→ **ABOUT THIS EXERCISE**
Copy out the data line by line exactly, from its start to the line bearing "Task: Click inside", inclusive.

Dataset records
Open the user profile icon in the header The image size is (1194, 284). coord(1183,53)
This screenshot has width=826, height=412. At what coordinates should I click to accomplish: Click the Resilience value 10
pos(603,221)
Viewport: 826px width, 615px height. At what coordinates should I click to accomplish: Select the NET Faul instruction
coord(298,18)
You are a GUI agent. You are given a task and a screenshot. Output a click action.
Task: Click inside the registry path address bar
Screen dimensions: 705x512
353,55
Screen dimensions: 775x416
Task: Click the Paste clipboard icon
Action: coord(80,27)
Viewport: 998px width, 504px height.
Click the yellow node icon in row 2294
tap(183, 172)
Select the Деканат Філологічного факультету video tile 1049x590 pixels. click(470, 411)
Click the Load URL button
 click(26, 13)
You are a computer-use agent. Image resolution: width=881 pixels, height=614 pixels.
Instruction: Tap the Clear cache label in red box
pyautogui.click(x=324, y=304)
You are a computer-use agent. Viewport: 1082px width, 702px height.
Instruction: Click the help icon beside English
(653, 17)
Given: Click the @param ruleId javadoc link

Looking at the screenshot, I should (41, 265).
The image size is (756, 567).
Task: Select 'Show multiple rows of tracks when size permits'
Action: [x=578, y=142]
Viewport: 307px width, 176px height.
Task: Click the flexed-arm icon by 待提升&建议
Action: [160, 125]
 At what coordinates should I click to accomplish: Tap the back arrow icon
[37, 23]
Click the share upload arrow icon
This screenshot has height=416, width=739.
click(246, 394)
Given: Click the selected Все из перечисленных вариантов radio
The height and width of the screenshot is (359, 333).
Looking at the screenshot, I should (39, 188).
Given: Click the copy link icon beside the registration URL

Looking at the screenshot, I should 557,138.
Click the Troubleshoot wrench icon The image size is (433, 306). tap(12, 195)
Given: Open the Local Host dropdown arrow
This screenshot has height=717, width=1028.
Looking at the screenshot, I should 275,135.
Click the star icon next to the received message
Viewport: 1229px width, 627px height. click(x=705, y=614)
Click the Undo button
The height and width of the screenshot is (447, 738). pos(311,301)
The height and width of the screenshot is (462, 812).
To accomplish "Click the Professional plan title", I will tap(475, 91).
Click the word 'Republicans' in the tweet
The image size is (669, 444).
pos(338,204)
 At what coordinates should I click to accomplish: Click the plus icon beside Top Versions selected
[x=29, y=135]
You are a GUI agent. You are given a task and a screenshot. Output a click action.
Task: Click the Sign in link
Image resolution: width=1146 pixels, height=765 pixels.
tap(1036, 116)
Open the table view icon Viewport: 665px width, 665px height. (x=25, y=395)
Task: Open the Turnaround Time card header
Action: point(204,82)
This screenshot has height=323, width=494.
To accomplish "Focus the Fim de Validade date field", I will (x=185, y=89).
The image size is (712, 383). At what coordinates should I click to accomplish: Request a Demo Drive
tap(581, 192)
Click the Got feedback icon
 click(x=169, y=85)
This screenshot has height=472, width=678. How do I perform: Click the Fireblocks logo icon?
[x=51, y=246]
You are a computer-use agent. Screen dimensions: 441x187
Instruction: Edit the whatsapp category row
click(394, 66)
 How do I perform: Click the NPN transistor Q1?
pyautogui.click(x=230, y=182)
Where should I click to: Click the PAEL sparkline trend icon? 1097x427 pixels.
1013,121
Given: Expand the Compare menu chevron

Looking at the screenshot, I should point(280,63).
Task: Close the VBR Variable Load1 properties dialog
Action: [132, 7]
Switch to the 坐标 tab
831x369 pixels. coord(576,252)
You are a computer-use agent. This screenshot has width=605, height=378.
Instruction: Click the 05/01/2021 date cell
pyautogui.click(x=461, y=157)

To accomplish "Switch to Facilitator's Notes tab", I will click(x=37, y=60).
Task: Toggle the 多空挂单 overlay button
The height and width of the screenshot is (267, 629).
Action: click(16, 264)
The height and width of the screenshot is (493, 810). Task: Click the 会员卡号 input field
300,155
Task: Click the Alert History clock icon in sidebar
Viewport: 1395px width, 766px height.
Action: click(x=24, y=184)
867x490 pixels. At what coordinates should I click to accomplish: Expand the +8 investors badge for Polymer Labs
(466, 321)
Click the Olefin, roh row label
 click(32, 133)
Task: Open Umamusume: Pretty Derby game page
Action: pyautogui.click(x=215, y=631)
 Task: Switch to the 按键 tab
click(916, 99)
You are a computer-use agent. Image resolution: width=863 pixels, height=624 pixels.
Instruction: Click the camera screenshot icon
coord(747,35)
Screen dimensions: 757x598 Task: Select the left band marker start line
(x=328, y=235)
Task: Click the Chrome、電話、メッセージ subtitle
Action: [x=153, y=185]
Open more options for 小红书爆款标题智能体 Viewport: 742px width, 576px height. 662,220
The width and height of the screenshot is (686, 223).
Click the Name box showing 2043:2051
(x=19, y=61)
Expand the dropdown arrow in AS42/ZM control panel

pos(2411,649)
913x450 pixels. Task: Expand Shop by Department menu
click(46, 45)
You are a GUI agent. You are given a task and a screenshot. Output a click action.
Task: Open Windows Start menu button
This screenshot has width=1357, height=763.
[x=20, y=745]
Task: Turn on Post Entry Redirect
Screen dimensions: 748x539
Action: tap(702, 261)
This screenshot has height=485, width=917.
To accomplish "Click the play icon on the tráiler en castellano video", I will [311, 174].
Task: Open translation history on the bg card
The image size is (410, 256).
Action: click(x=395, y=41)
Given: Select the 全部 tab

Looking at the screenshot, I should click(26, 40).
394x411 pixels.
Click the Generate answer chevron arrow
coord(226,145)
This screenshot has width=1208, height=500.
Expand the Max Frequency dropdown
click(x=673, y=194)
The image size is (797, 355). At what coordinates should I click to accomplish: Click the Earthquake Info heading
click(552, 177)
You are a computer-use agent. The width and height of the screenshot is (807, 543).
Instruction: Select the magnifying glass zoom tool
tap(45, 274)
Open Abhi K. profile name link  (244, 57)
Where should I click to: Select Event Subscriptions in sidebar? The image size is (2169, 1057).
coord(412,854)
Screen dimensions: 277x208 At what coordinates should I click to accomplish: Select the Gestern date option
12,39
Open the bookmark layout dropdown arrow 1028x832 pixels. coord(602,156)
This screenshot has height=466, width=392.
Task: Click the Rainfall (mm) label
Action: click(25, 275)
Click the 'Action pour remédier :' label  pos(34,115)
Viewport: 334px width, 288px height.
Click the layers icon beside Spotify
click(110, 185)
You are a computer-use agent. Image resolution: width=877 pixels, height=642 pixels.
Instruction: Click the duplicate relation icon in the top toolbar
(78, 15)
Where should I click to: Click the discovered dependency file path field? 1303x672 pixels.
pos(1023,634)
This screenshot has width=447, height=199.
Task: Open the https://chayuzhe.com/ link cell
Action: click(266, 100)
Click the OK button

→ **EXERCISE RESULT**
Open the user profile icon in the header The image size is (1194, 284). coord(1183,53)
This screenshot has width=826, height=412. At what coordinates should I click to accomplish: Click the Resilience value 10
pos(603,221)
Viewport: 826px width, 615px height. At what coordinates should I click to accomplish: Select the NET Faul instruction
coord(298,18)
You are a GUI agent. You are given a task and a screenshot. Output a click action.
Task: Click inside the registry path address bar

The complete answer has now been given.